ADM, Tyson, IBP: Big Ag vs. Farmers and Families

Remember the "spinach problem" of early this year? All that spinach was USDA-approved...

Makes you feel good, eh?

...They raise free-range beef, pork, turkey, veal, lamb, goat, duck, and chicken -- without jacking the animals up with hormones and antibiotics, as is common practice at factory farms. Their meat goes through a USDA processing facility, as government regulations require -- all except the poultry. And because of those chickens, the Peaceful Pastures have been troubled

..."The state says no bird in Tennessee can be sold without USDA inspection of the processing facilities," says Drake. "Here's what kills all of us small poultry farmers: There are no USDA custom-kill processing plants in the entire Southeast."

Wanna build a USDA-acceptable processing plant? Think again.

Drake says she looked into building a small processing facility on her farm, but the cost of meeting government standards made it impossible. If all she had to do were to construct facilities strictly for meat processing, Drake figures she could have done so for $20,000; but as the law stands now, a building that met minimal federal guidelines would cost about $150,000.

"The Americans with Disabilities Act, for example, means a small producer has to put in restrooms that are handicapped-accessible," Drake says. "I'd have to build an office for the inspector. That office has to have its own phone line. I'd have to put in a paved parking lot. We have to meet the same physical standards as a Tyson's, and we just can't do it.

In the Blue Ridge Mountains of Virginia, Joel Salatin and his family run Polyface Farms...

"The code said we had to have bathrooms for our employees. I told them we were 50 feet away from two houses with bathrooms, and besides, we're a family operation: We don't have employees. It didn't matter to them. Then they said we had to have twelve changing-lockers for employees -- even if we didn't have employees.

"See, this is bureaucracy in action," he says. "It has nothing to do with the quality of our meat. They just want to follow the code. This is happening all over the country. A lot of it is being done under the guise of protecting the general welfare and guaranteeing clean food. But what it really does is protect big agribusiness from rural independent competition."
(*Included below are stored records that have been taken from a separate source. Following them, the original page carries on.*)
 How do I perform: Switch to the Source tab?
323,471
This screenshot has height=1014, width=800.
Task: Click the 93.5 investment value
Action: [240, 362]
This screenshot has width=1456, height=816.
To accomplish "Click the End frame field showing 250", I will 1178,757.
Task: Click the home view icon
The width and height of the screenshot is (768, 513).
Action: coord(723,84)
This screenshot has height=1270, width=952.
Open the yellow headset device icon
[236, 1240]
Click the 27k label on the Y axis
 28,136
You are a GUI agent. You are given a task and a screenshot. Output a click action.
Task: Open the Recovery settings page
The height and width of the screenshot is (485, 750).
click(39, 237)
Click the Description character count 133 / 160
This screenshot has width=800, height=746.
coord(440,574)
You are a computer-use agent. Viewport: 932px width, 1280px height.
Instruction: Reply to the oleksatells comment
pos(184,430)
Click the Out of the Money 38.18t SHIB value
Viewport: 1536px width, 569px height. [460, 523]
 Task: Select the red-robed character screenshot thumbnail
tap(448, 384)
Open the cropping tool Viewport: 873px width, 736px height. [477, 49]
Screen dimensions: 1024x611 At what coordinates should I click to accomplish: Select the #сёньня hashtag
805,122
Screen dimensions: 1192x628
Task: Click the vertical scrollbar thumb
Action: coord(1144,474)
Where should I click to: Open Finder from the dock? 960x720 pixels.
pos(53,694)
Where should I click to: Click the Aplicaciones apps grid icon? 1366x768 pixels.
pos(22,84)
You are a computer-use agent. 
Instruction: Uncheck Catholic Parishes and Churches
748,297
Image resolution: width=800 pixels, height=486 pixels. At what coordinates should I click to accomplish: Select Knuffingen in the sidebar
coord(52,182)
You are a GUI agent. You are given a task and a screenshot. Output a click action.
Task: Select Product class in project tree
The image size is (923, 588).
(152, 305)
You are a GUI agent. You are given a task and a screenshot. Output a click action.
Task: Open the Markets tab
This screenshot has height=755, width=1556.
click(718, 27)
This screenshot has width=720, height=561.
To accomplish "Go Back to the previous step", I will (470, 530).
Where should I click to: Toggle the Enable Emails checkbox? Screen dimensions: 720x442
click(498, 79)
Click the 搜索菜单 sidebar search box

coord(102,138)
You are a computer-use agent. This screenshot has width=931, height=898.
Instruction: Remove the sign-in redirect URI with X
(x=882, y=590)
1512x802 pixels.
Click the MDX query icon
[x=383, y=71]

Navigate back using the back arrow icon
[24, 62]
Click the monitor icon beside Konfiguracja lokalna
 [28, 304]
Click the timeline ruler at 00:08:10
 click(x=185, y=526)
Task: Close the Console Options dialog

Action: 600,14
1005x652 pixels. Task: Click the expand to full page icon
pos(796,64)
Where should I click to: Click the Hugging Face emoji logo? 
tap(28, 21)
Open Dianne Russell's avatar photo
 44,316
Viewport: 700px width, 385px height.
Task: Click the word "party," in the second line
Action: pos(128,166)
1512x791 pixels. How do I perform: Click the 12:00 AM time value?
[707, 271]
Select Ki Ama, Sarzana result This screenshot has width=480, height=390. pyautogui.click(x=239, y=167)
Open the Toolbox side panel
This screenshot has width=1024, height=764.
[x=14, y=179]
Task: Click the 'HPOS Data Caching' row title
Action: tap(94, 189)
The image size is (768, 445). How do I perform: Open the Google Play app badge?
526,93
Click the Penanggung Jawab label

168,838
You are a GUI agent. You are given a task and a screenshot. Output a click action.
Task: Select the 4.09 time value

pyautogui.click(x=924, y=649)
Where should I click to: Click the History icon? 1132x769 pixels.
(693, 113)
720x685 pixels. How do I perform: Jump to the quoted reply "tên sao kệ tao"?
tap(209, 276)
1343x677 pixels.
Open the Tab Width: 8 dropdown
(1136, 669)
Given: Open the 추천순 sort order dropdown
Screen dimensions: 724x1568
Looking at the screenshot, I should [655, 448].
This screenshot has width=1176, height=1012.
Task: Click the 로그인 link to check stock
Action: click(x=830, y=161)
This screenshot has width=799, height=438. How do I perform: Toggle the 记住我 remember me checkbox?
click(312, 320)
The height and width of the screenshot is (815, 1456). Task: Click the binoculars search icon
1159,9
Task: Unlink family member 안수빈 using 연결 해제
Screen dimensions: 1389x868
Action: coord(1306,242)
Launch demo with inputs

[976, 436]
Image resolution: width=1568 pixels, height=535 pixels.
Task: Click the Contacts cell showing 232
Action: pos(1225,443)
Of course, since Big Ag controls Congress, but smaller farmers are the more numerous votes, the sop was "Corn-a-Hole," allowing smaller farmers to make money (and starve Mexicans) while Big Ag and its tax-loophole "farmers" keep small producers out of other parts of the business.

HT: Dreher

1 comment:

Billiam said...

Read "The death of Common Sense" and you'll see example after example of how that abomination of an act is misused and abused. It makes an excellent example of "the tyranny of the MINORITY" that exists in this country.